I think that Amar Bhidé is whistling past a graveyard in his op-ed in the Wall Street Journal. In it he blames the rise of Equifax and other credit-scoring companies on fair lending laws:
Outrage that Equifax exposed more than 143 million credit records to identity thieves misses the point. We really should worry about what makes impersonation so easy—why do lenders know so little about the people to whom they issue credit?
Because laws meant to ensure fair lending also reduce individuals to anonymous credit scores. Regulators enforcing the 1968 Fair Housing Act and the 1974 Equal Credit Opportunity Act look askance at lenders who rely on judgment instead of scores to screen loan applications.
Even broadly relying on statistical scores doesn’t get lenders off the hook. Regulators also frown on “discretionary overrides,†especially if lenders allow frontline staff to overrule scores instead of having someone at headquarters do it. A branch-based banker in direct contact with customers may be better positioned to determine whether an applicant’s score reflects true creditworthiness. But regulators worry that giving branch staffers this authority may invite discrimination, so it’s a no-no.
Federal fairness examiners also worry about “customized†scoring models that can include variables excluded from credit-bureau records, such as education. It isn’t entirely forbidden, but regulators worry those variables could correlate with factors like race, ethnicity and sex. Lenders often resort to using a “generic†bureau score, popularly called a FICO score, to mitigate regulatory risk.

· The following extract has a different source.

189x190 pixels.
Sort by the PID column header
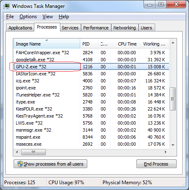pyautogui.click(x=89, y=44)
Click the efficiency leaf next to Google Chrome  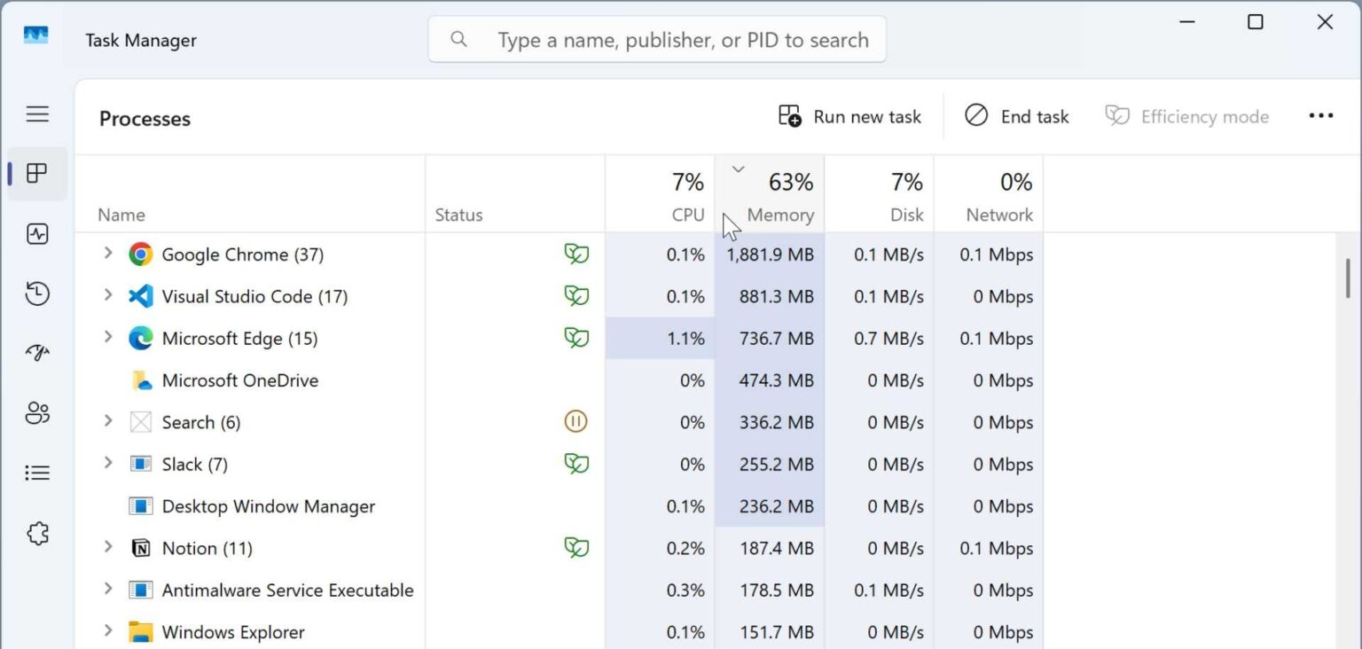(576, 254)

Everything in our civilization is pushing towards reducing people to numbers. Whether you can buy a house or a car, whether you get that job, whether you get into that school, and, consequently, how much you earn and where and how you live are all governed by numbers. It won’t be reversed.
The drawing at the top of this post is the minor Peanuts character 555 95472. Welcome, fellow numbers!
Equifax was a giant credit bureau doing pretty much the same thing as now before either of those Acts were passed. It was deregulation allowing banks to sell the loans they make that depersonalized lending.
My point is that the depersonalization will continue regardless of the laws. Too many people, institutions that are too large, the need for plausible deniability, mystical belief in the power of numbers, the list goes on.